_Consignes_:
**a)** Résumez en deux phrases le paragraphe du texte fourni qui commence par « Dans mon département, le Jura », sans en perdre les faits principaux.
**b)** Recopiez mot pour mot le passage du texte fourni qui va de « Dans mon département, le » à « un pareil cauchemar. ».

_Texte fourni_:
>>>>>
Dans mon département, le Jura, j’ai vu pleurer une agricultrice en présence de M. le préfet devant les cadavres de ses quinze animaux morts et le spectacle de ses autres animaux blessés. Depuis, Claire Gadiolet, a vendu ses 240 brebis pour ne pas risquer de revivre un pareil cauchemar.
Voici le discours qu’elle tenait en pleurant, alors qu’on soignait ses bêtes blessées : « Nous sommes des paysans, des gens du pays, si fiers de leur lien avec la terre, cette terre que l’on a sculptée à la sueur de nos fronts et au fil des saisons, et nous sommes des éleveurs. La passion de l’élevage nous unit. Nous avons choisi d’y consacrer nos vies. L’élevage n’est, en effet, pas seulement un métier, mais bien un mode de vie, comme une petite flamme au fond de nos cœurs que l’on ressentait depuis toujours. On voulait être éleveur, alors, dès que l’âge nous l’a permis, on a repris une ferme et un troupeau, et vous voyez le résultat aujourd’hui ! »
<<<<<
Lignes d'un jeu de données
>>>>>
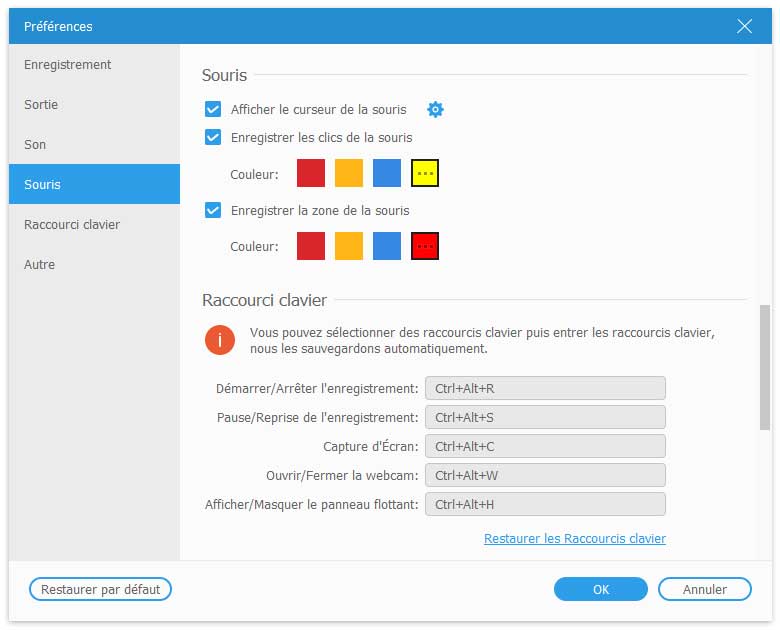780x630 pixels.
Task: Click the gear icon beside mouse cursor option
Action: coord(435,110)
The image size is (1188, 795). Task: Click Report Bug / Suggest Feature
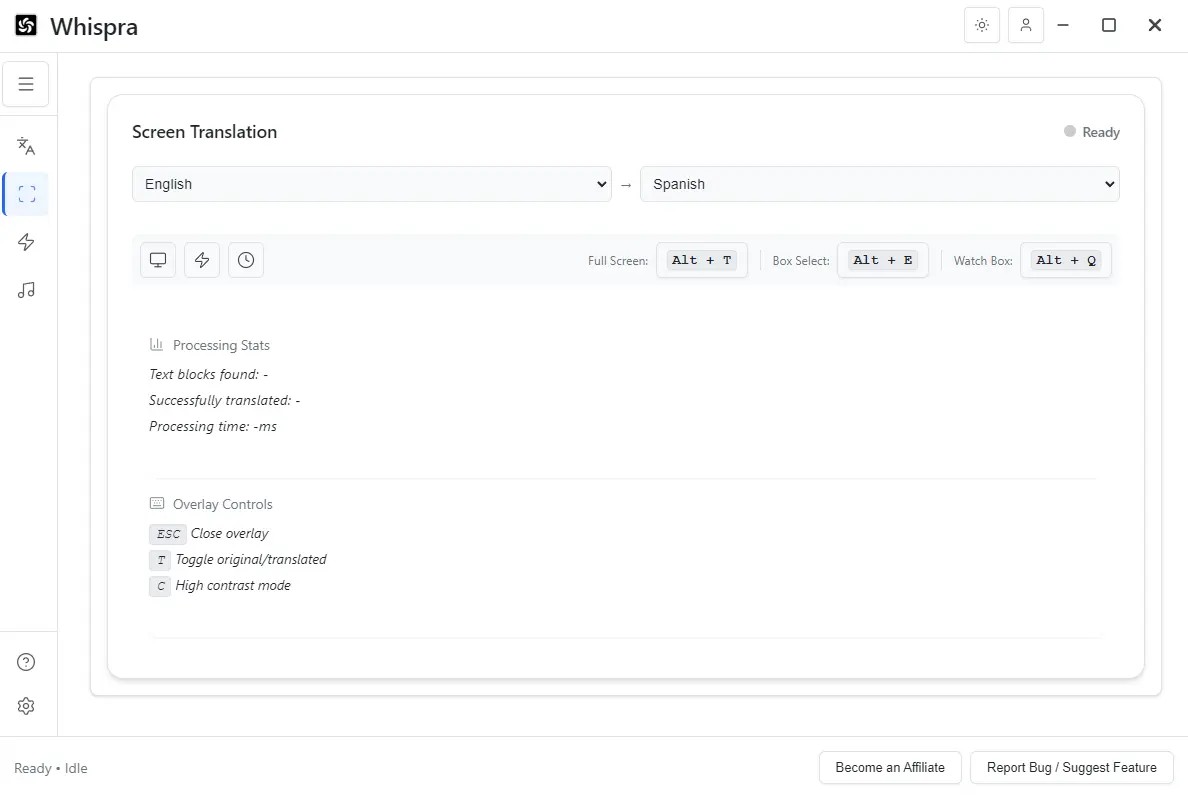[x=1071, y=767]
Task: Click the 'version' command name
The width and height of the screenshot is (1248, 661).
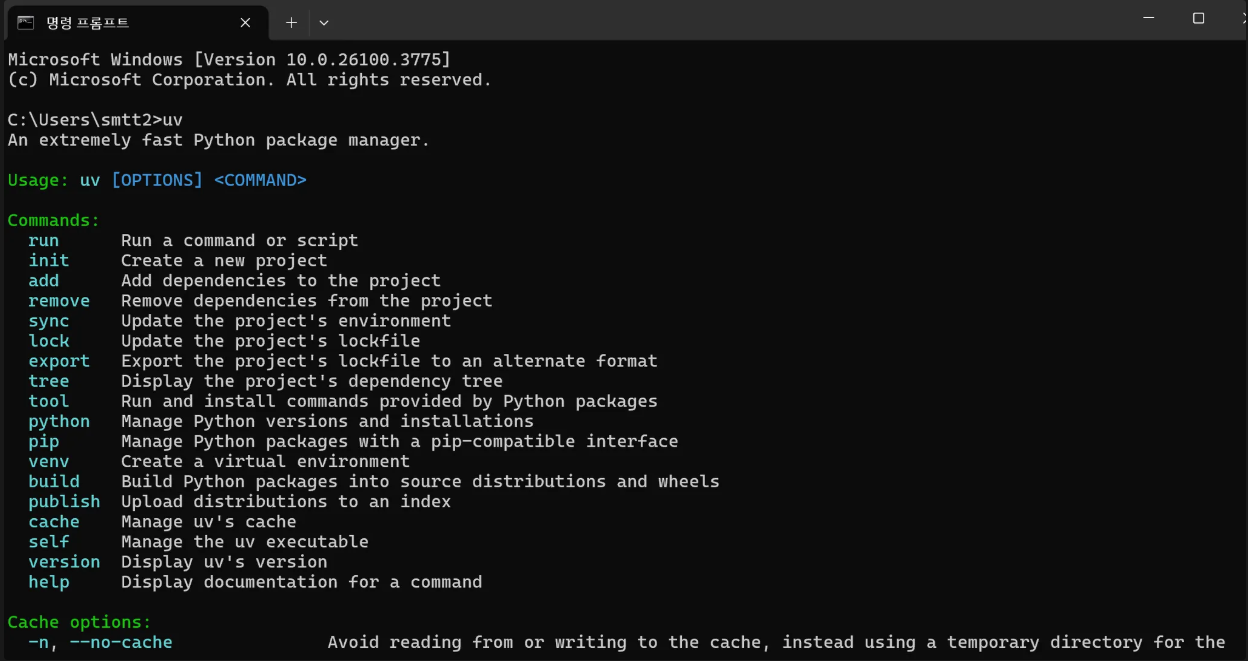Action: tap(64, 561)
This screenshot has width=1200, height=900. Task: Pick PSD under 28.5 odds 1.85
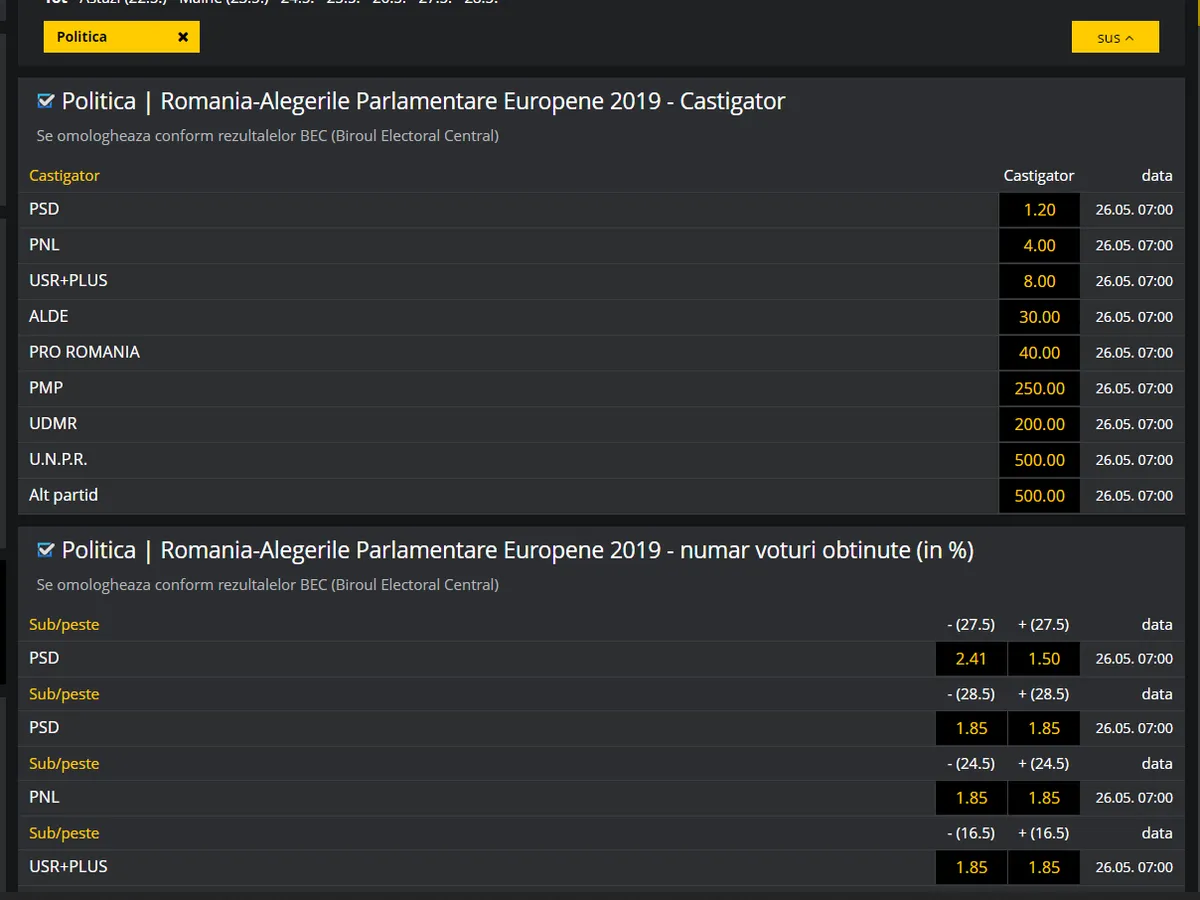(x=971, y=729)
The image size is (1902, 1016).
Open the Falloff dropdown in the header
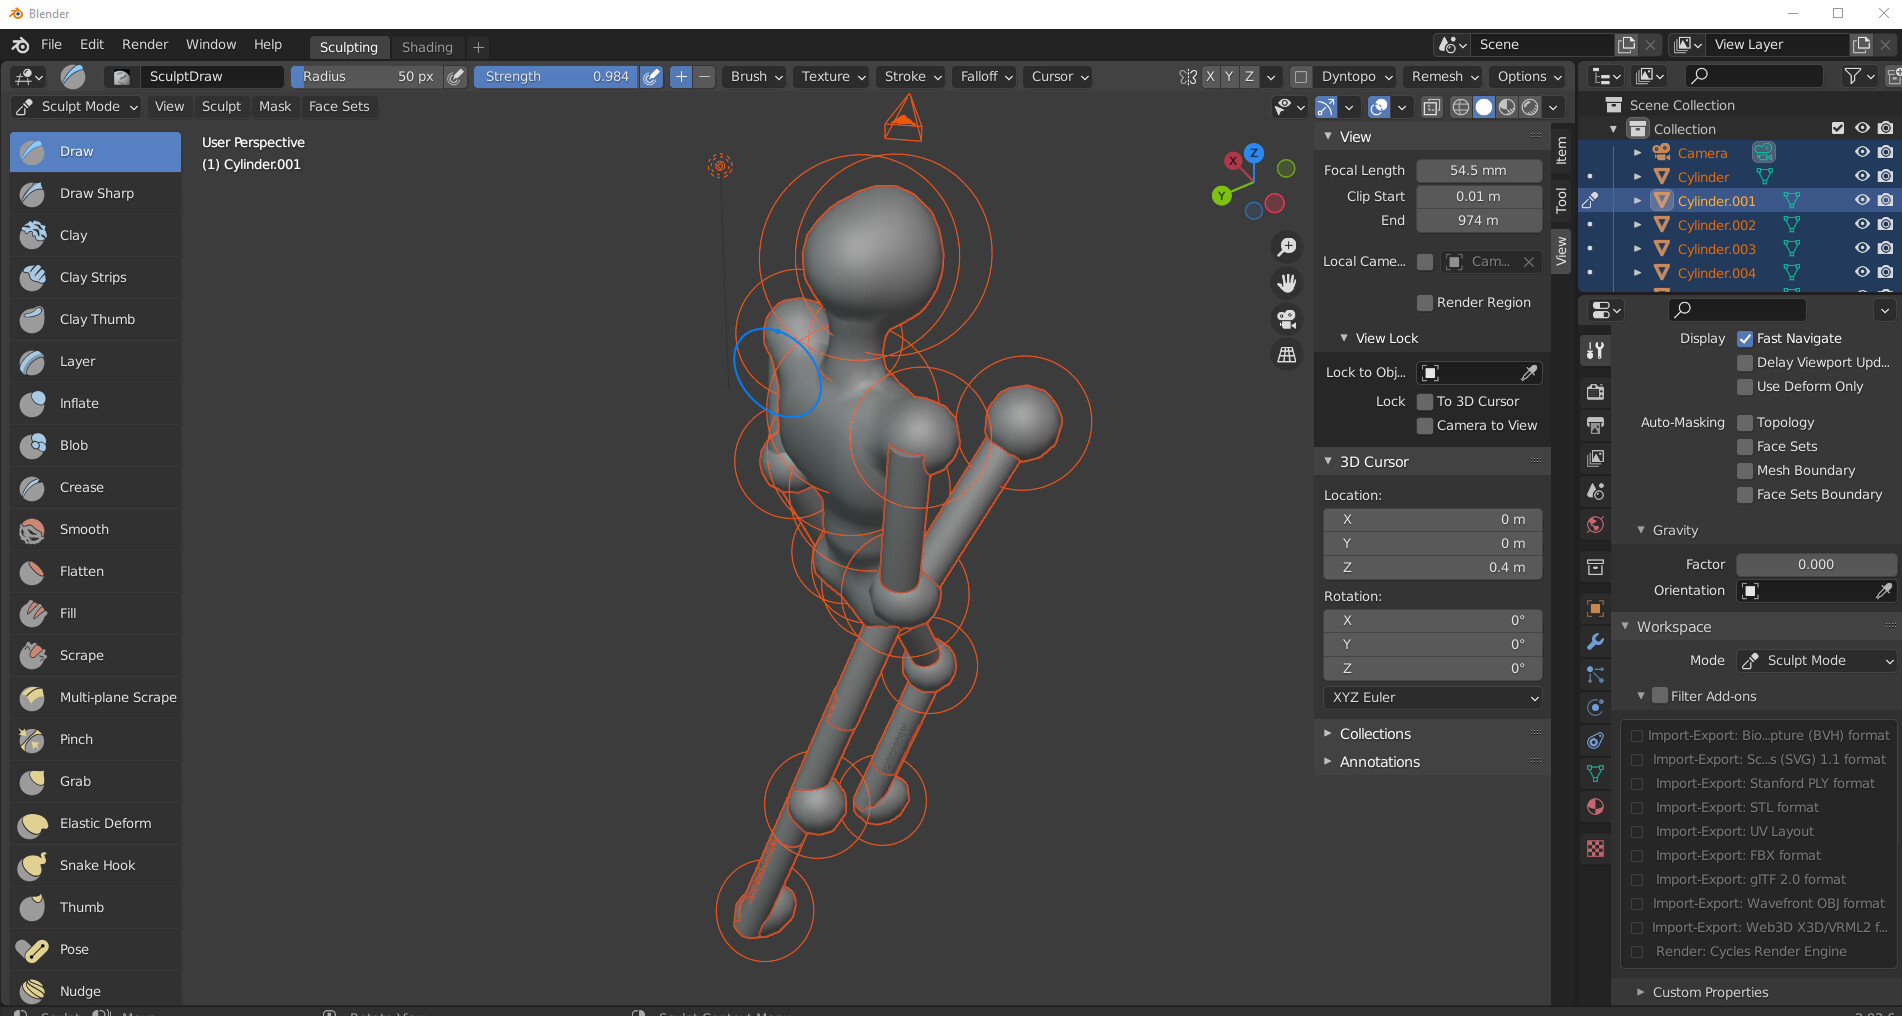(983, 76)
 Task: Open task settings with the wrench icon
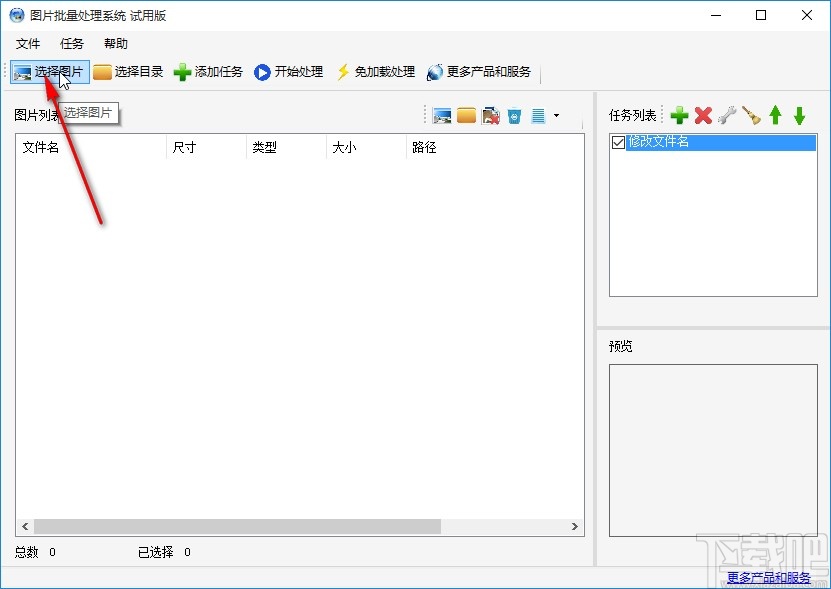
<<<<<
_Solutions_:
**a)** Dans le Jura, l'agricultrice Claire Gadiolet a pleuré en présence du préfet devant les cadavres de quinze de ses animaux et ses autres bêtes blessées. Elle a depuis vendu ses 240 brebis pour ne pas risquer de revivre un tel cauchemar.

**b)**
Dans mon département, le Jura, j’ai vu pleurer une agricultrice en présence de M. le préfet devant les cadavres de ses quinze animaux morts et le spectacle de ses autres animaux blessés. Depuis, Claire Gadiolet, a vendu ses 240 brebis pour ne pas risquer de revivre un pareil cauchemar.